(GOAL) Please identify every line in the listing below that contains the string "screw", and copy each of those lines. Treat case as significant.
- - -
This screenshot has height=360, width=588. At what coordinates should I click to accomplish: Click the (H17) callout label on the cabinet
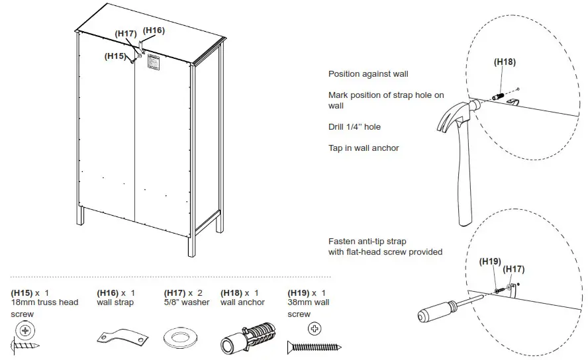(126, 34)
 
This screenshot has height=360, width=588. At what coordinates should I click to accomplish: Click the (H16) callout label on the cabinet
(154, 30)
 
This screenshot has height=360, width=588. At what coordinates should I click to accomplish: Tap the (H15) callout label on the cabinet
(115, 56)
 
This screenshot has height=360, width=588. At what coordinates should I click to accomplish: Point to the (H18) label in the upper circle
(505, 62)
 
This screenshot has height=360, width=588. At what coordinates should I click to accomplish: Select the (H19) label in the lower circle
(490, 261)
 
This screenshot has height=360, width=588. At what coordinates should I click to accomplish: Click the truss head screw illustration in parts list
(26, 338)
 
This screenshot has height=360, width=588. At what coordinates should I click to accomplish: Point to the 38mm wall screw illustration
(314, 345)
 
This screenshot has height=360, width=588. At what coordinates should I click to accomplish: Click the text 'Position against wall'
(368, 74)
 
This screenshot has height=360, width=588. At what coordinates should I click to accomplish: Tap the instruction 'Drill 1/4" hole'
(354, 127)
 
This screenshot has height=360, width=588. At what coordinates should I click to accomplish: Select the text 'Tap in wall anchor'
(364, 148)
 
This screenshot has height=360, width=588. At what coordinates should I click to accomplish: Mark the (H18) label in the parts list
(232, 292)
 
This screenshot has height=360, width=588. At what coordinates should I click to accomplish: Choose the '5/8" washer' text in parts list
(186, 302)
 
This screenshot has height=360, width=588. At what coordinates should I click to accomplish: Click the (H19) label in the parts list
(299, 292)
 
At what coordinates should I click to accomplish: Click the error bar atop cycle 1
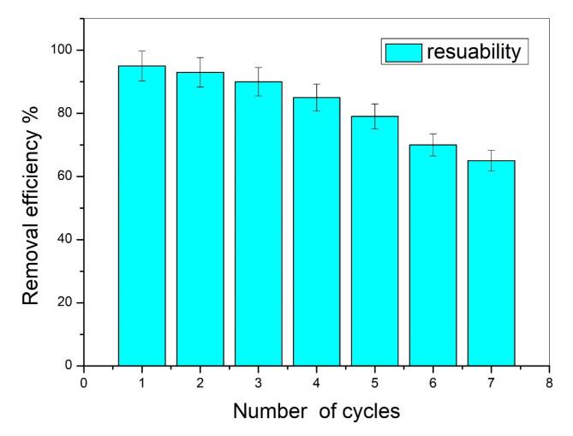[141, 65]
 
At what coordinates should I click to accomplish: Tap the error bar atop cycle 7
[491, 160]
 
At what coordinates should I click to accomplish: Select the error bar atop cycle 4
[316, 97]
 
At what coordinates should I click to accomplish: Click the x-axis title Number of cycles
[316, 412]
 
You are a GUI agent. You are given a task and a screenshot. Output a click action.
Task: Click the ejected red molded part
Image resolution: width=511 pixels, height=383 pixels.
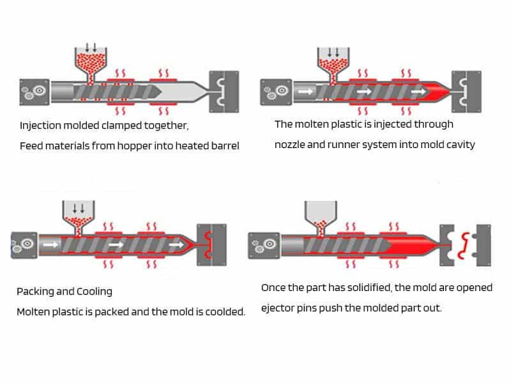[x=464, y=246]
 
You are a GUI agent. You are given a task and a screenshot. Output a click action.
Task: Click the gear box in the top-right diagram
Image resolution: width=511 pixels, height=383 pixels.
[x=277, y=92]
- - -
(SOLUTION FOR THIS PROBLEM)
This screenshot has height=360, width=588. At what coordinates should I click to accomplish: Click the truss head screw illustration in parts list
This screenshot has height=360, width=588. At what coordinates should I click to accomplish: Point to the 38mm wall screw illustration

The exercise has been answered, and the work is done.